Bridgman, in his role as a community development researcher, also manages a series of evidence-based evaluations drawn from interviews, focus groups, and surveys (Bridgman, 2014) that inform VFW planning. The Rosebank Art Walk, a short life arts event, was intended to bring the local community together in a way that would have ongoing resonance. The film for The Living Community reinforces these key messages through interviews with event stakeholders talking about its impact, particularly event curator Marcus Williams, who described the goals of the project as ‘[to] rebuild community’ because ‘people have become disenfranchised from each other’ (M. Williams, personal communication, 9 September, 2014). The event comprised art works and activities installed throughout the Rosebank Peninsula light industrial area for the public to walk around and view, with a focus of activity at the school, because ‘if you want to engage a community you engage the school’. Williams concluded ‘we made a difference but we can’t measure it and we can’t prove it’ (M. Williams, personal communication, 9 September, 2014). Yet he felt ‘some of the things that are continuing to happen are really exciting . . .’, such as a flourishing community garden established as a key element of the Rosebank Art Walk event. He commented People from the businesses were just intrigued and . . . had to come and have a look to see what was going on . . . [Later, while filming for the TV show] the kids were saying things like, ‘mum gets all her vegetables from here now.’ Or another kid would say, ‘I talked to my parents about having healthy food and these are the sorts of food we should be eating.’ And another kid said, ‘I have helped my uncle build a garden . . . and we’re growing our own food now.’ These sorts of things . . . are very tangible outcomes of the project (M. Williams, personal communication, 9 September, 2014).

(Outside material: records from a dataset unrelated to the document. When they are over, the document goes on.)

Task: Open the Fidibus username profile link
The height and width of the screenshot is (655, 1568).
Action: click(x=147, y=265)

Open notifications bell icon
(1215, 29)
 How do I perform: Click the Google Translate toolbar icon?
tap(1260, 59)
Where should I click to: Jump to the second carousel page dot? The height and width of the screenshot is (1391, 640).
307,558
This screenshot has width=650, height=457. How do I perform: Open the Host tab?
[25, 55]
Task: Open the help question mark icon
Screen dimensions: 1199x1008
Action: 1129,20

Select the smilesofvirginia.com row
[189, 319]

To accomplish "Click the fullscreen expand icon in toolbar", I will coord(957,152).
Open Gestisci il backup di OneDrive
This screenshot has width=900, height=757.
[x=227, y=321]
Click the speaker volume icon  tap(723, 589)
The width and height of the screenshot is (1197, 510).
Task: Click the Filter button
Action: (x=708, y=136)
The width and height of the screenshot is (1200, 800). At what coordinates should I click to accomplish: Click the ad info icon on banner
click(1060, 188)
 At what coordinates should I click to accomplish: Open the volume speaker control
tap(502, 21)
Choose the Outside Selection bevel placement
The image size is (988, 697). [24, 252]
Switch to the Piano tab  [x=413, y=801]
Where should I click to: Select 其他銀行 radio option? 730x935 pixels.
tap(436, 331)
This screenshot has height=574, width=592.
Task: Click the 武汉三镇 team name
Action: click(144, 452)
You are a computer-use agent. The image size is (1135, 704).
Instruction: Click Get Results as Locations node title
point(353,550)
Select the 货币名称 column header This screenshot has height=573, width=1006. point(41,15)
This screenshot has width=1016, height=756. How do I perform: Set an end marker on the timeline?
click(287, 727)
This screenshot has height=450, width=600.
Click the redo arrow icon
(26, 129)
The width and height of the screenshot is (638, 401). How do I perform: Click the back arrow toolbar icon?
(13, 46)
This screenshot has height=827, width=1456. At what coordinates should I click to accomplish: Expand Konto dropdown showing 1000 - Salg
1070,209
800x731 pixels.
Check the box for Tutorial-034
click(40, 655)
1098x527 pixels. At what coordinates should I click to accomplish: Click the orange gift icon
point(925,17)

The gardens are flourishing still; the event and the film (used by the school) highlighting its achievements have longer-term resonance in the lives of families as educational outcomes and changed practices. How do we anticipate, plan for, and measure this? What do we call it? Studio MPHS, a purpose built digital facility, is located at McLaren Park Henderson South (MPHS) and managed by Jonathan Hickman, Youth Community Projects Lead for the MPHS Trust which jointly runs community centre ‘Hubwest’ with Auckland Council. Hubwest, built in 2012 in ‘the most deprived community in West Auckland’ (J. Hickman, personal communication, 22 August 2014), is home to several community initiatives such as playgroups, performing arts groups, and Studio MPHS. This digital drop-in centre was originally part of the global Computer Clubhouse (CC) network (Intel Computer Clubhouse Network, 2012) which Provides a creative and safe out-of-school learning environment where young people from underserved communities work with adult mentors to explore their own ideas, develop new skills, and build confidence in themselves through the use of technology (Intel Computer Clubhouse Network, 2012).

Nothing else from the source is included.